[Dataset entries]
*****

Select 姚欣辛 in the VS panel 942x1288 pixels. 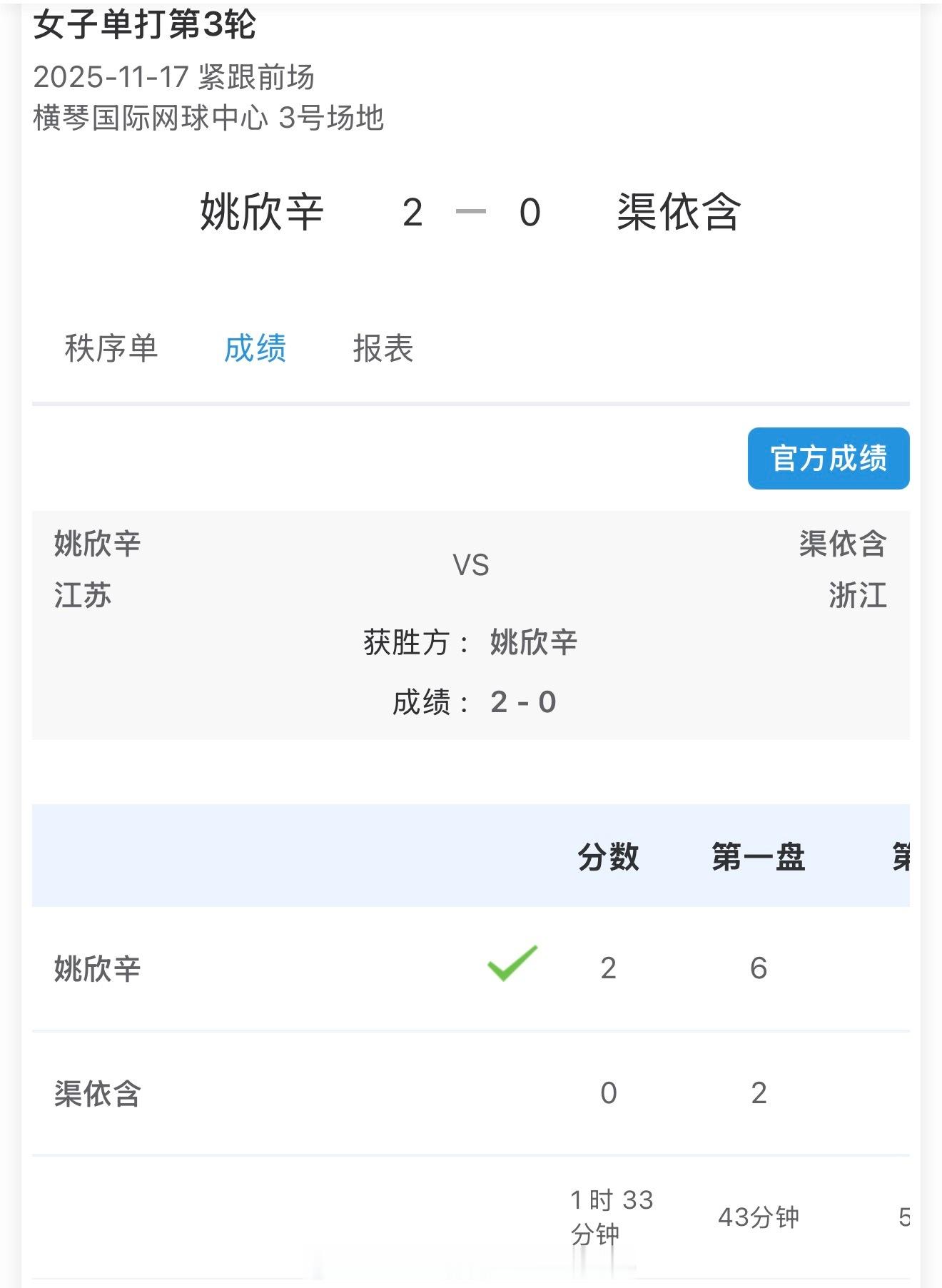click(98, 544)
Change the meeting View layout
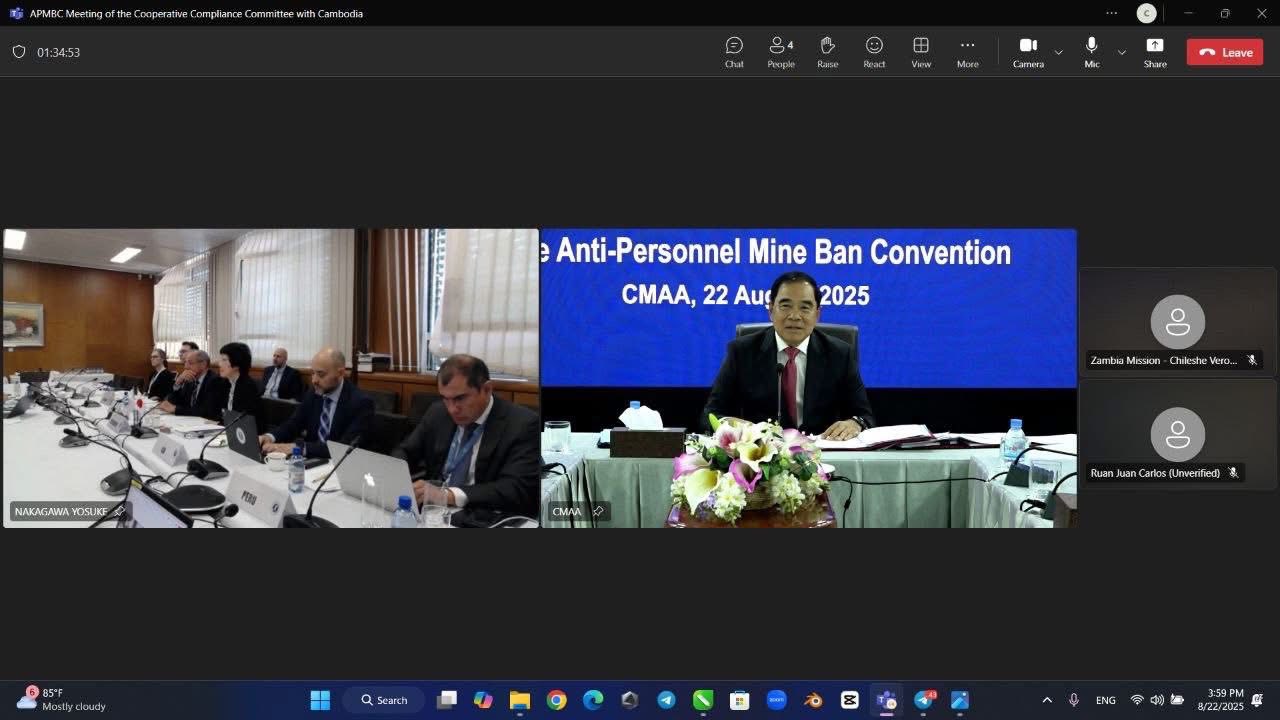The image size is (1280, 720). click(921, 52)
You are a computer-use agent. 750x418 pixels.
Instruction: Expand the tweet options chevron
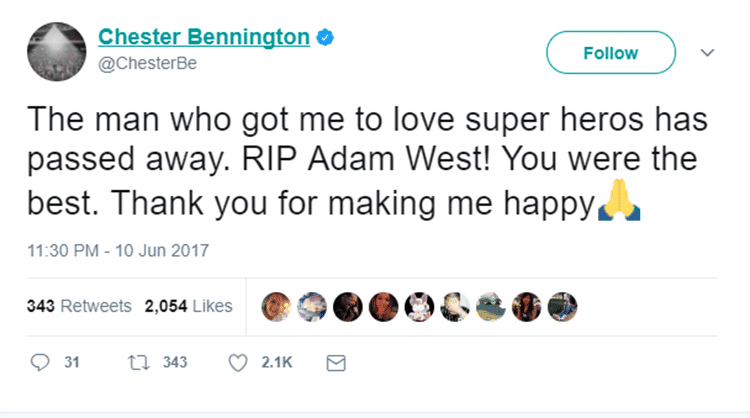(x=708, y=52)
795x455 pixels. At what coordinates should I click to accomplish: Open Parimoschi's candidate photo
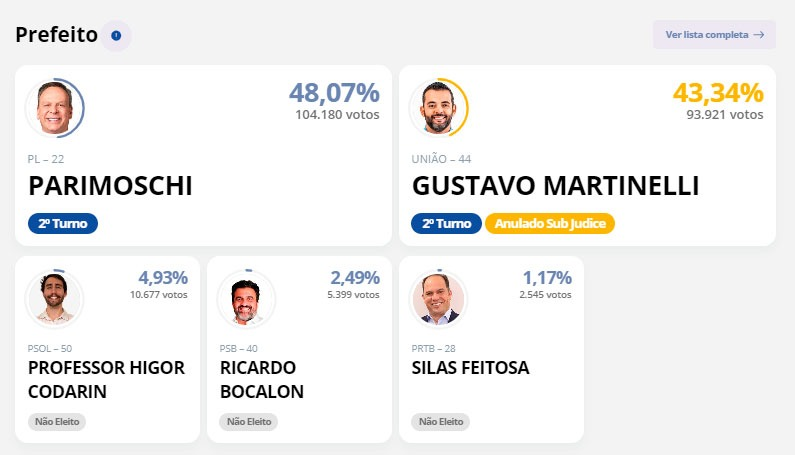click(54, 107)
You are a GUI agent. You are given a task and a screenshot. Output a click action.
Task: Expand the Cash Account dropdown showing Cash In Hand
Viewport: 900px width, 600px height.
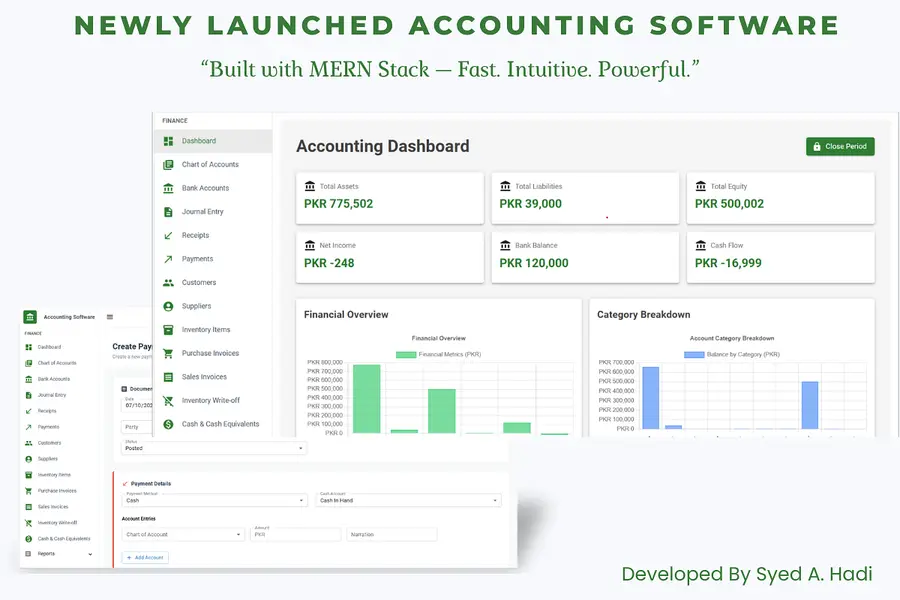408,500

*****

Exercise instructions: Ignoring the pictures, write out word for word only the lines from the one containing "Change the meeting View layout" through the last line of the data, both ends included.

Output of the task:
Change the meeting View layout
The image size is (1280, 720). click(921, 52)
You are a computer-use agent. 750x418 pixels.
Instruction: Expand the tweet options chevron
(x=708, y=52)
795x455 pixels. At what coordinates should I click to accomplish: Open Parimoschi's candidate photo
click(54, 107)
You are a GUI agent. You are given a task and a screenshot. Output a click action.
Task: Expand the Cash Account dropdown showing Cash In Hand
Viewport: 900px width, 600px height.
408,500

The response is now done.